This is how traders reacted to the new statement by US President Donald Trump that the country’s trade deficit has shrunk by 78%, thanks to tariffs, and could become positive already this year.
“The United States trade deficit has been reduced by 78% thanks to tariffs levied on other companies and countries,” Trump said in a posting on Truth Social late Wednesday. – This year it will enter positive territory for the first time in decades.”
Tariffs can act as a tax on imports, which can raise prices in the real economy and complicate the path for interest rates. When markets start pricing in “higher rates for longer,” the dollar tends to strengthen and risk assets lose momentum.
Reaction to macroeconomic factors
Bitcoin has spent the past two weeks once again trading as a macroeconomic proxy, reacting to changes in liquidity and rate expectations rather than any specific cryptocurrency news, writes coindesk.com.
There is also a real data context that makes trading a hot topic.
In early January, the U.S. trade deficit narrowed sharply to about $29.4 billion, the lowest since 2009. Meanwhile, analysts point to declining imports, rising exports and the subsequent effects of threats of tariffs.

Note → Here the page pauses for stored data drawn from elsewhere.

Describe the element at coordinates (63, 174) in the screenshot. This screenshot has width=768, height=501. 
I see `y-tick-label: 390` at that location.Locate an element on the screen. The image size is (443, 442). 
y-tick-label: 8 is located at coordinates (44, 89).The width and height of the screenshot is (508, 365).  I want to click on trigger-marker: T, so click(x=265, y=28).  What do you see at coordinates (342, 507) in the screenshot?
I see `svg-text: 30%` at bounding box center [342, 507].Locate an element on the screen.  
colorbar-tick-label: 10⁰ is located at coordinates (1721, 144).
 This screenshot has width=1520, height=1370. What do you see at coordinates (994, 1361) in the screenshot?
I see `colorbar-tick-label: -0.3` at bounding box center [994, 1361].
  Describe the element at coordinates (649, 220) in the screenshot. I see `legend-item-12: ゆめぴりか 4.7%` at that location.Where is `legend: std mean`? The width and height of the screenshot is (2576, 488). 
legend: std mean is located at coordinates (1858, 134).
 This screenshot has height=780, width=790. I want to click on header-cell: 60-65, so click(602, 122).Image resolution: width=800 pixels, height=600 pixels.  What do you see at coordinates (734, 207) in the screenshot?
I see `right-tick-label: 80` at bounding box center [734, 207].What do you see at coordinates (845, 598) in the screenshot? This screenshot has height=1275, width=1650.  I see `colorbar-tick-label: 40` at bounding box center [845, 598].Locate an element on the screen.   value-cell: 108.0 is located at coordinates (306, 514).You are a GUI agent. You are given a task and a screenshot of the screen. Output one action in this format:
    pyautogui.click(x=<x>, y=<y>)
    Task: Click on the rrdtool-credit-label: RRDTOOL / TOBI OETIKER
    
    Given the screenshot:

But economists also noted that much of the fluctuation was due to non-monetary gold flows, which can create a cleaner picture of the monthly data than the underlying trend.
If the tariff story intensifies and leads to a stronger dollar and tighter financial conditions, rallies may have trouble holding their ground.
If it dissolves into political noise, however, the cryptocurrency will revert to watching flows, leverage levels and the ability of buyers to regain lost levels.